William Blum wrote approvingly of Socialist Dreams & Beauty Queens: A Couchsurfer's Memoir of Venezuela:"Jamie Maslin has put together an exciting mix of progressive politics and adventurous travelogue. Making his way through Venezuela, Maslin visits slums and country clubs, rainforests and Caribbean beaches, while coping with anti-Chavistas and the country's ubiquitous criminals, and learning why Hugo Chávez has so many loyal followers. A welcome antidote to the common mainstream media distortions peddled against Venezuela."
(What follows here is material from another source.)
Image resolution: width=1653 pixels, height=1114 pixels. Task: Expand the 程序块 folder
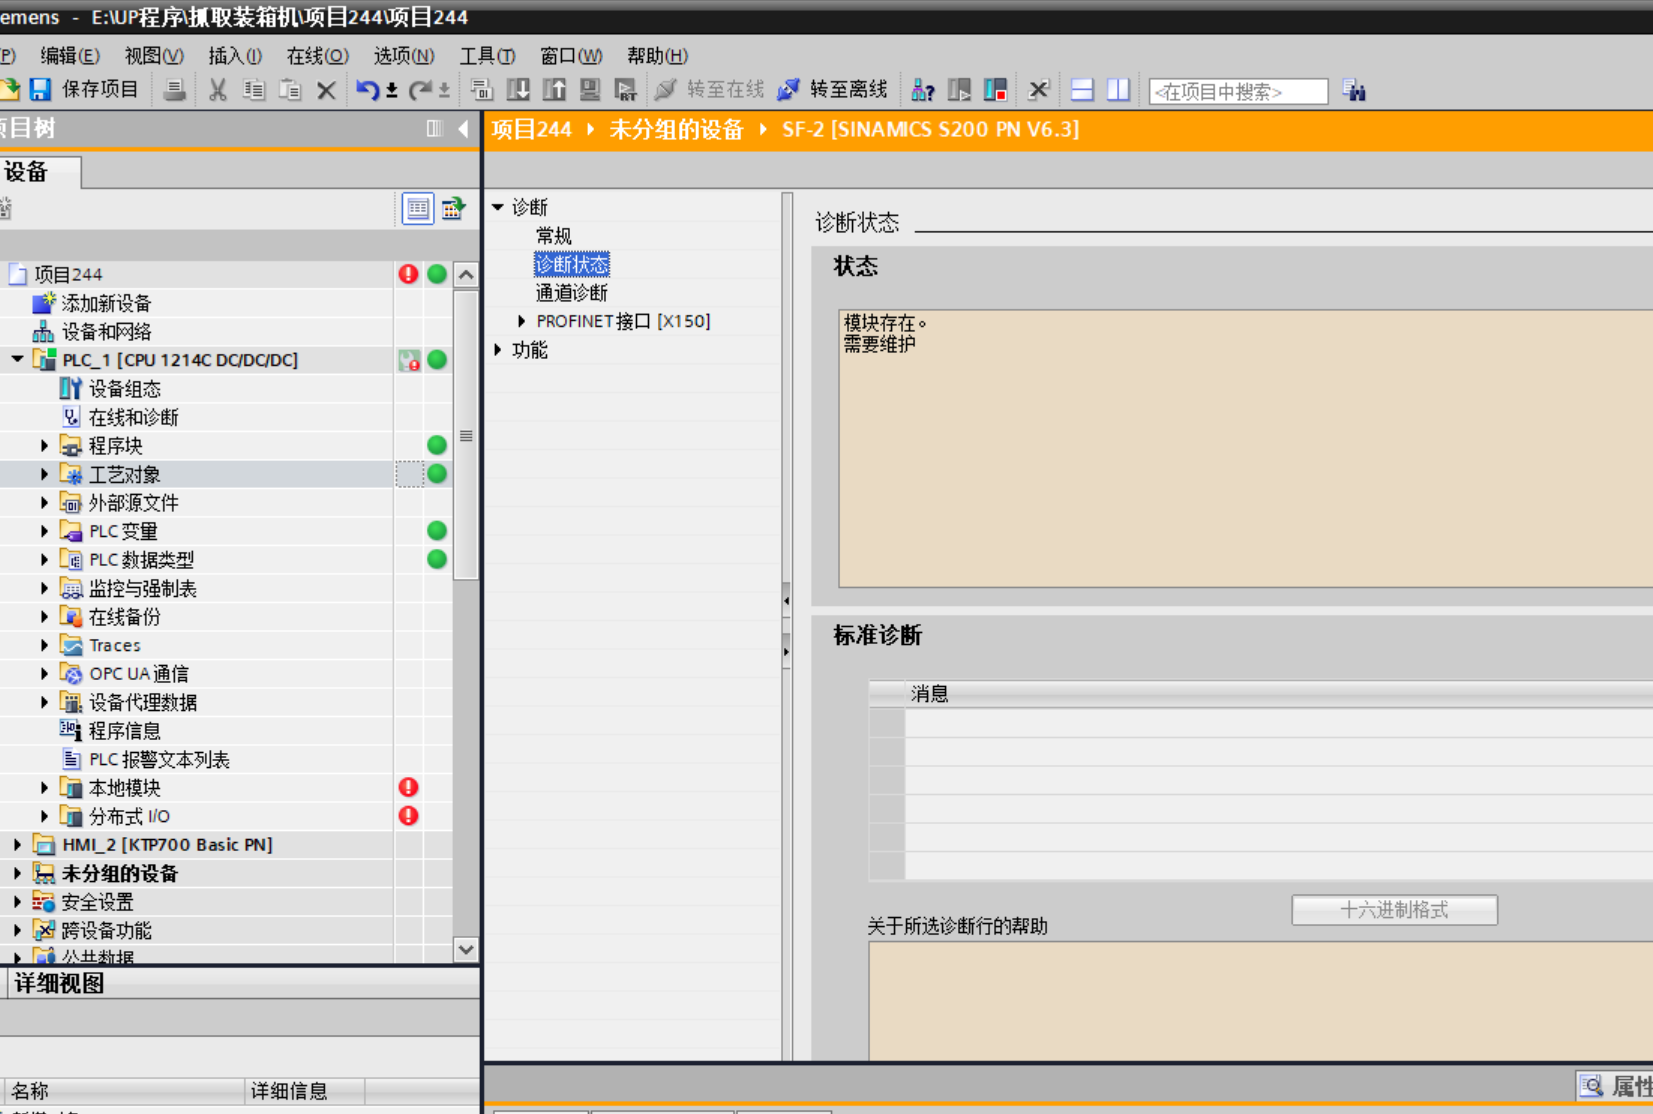tap(44, 446)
Commenting on Iranian Rappers & Persian Porn: A Hitchhiker's Adventures in the New Iran Cindy Sheehan wrote:"In a time where an understanding of different cultures is more important than ever, I’m so glad we have books like Jamie Maslin’s. Both informative and entertaining, Maslin paints a picture of Iran in stark contrast to the caricature one fed to us by the mainstream media. A riveting, off-the-beaten-track tale of adventure and self-discovery that can't fail to provide new insight on a country unfairly demonized in the West."
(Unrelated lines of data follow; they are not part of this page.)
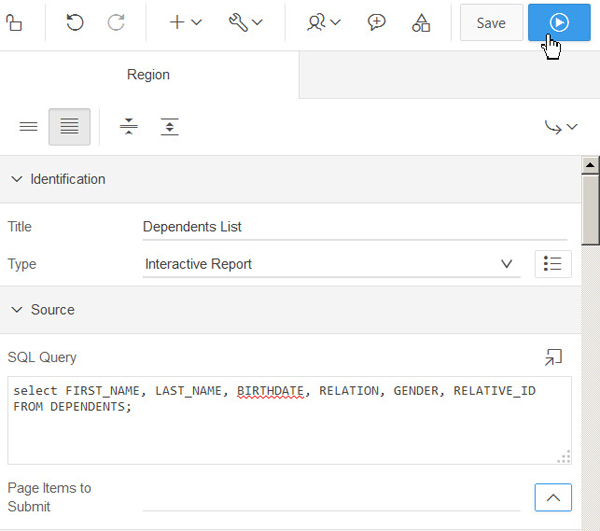Switch to Show Common properties view

(x=29, y=127)
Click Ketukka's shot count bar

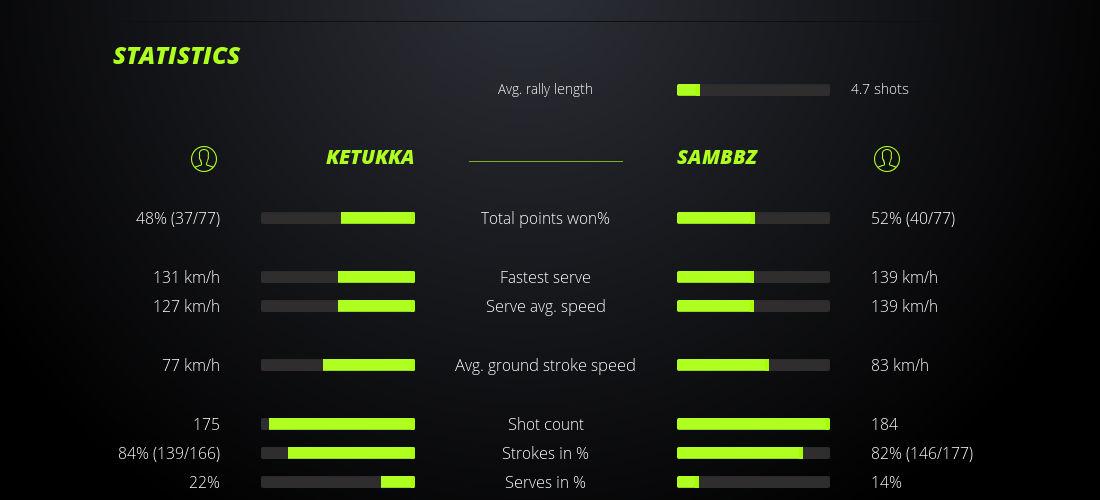[338, 424]
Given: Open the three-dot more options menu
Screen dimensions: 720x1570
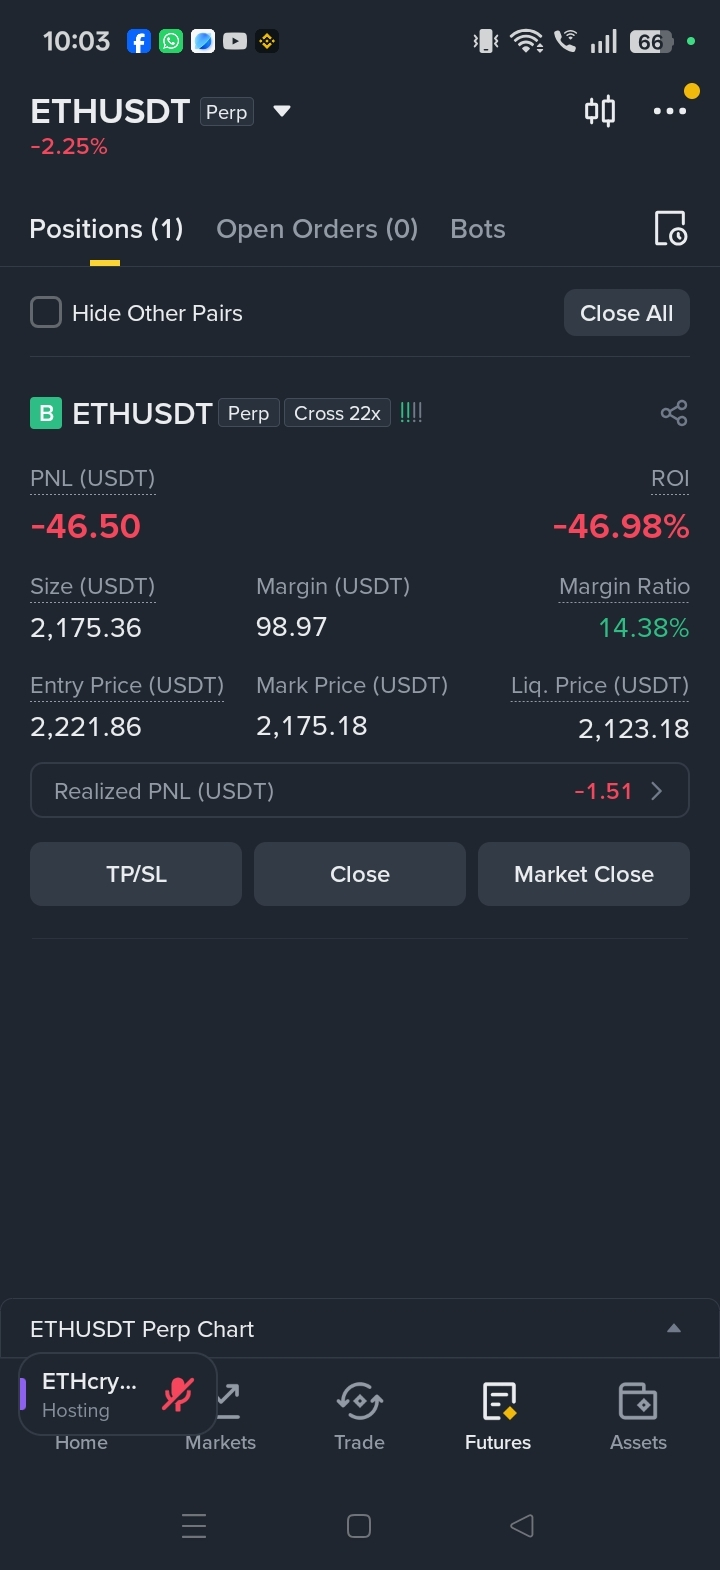Looking at the screenshot, I should pyautogui.click(x=670, y=111).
In 2009 Simon Van Booy described Maslin's writing as:"Bill Bryson meets Jack Kerouac."

In 2011 Daily Kos also invoked Jack Kerouac, commenting that:"Jamie Maslin is cool – and he has adventures far beyond anything Jack Kerouac could ever dream of."

==Internet memes==
- The Roger Bucklesby Bench Plaque – In the middle of August 2013, Maslin reportedly installed this plaque in a London park to his fictional character Roger Bucklesby – a misanthropic failed author. The bench plaque reads, "In memory of Roger Bucklesby. Who hated this park, and everyone in it." The image was originally posted on a Twitter account under the description "I was walking through London and came across this bench" and within hours its image went viral, receiving over 2 million views on image sharing website Imgur, thousands of retweets and over half a million likes on Facebook with ten thousand corresponding comments. "We had no plans for this to turn into an internet hit" said Maslin, "we just hoped the occasional passerby would see it and have a giggle. It seems we've done plenty of that."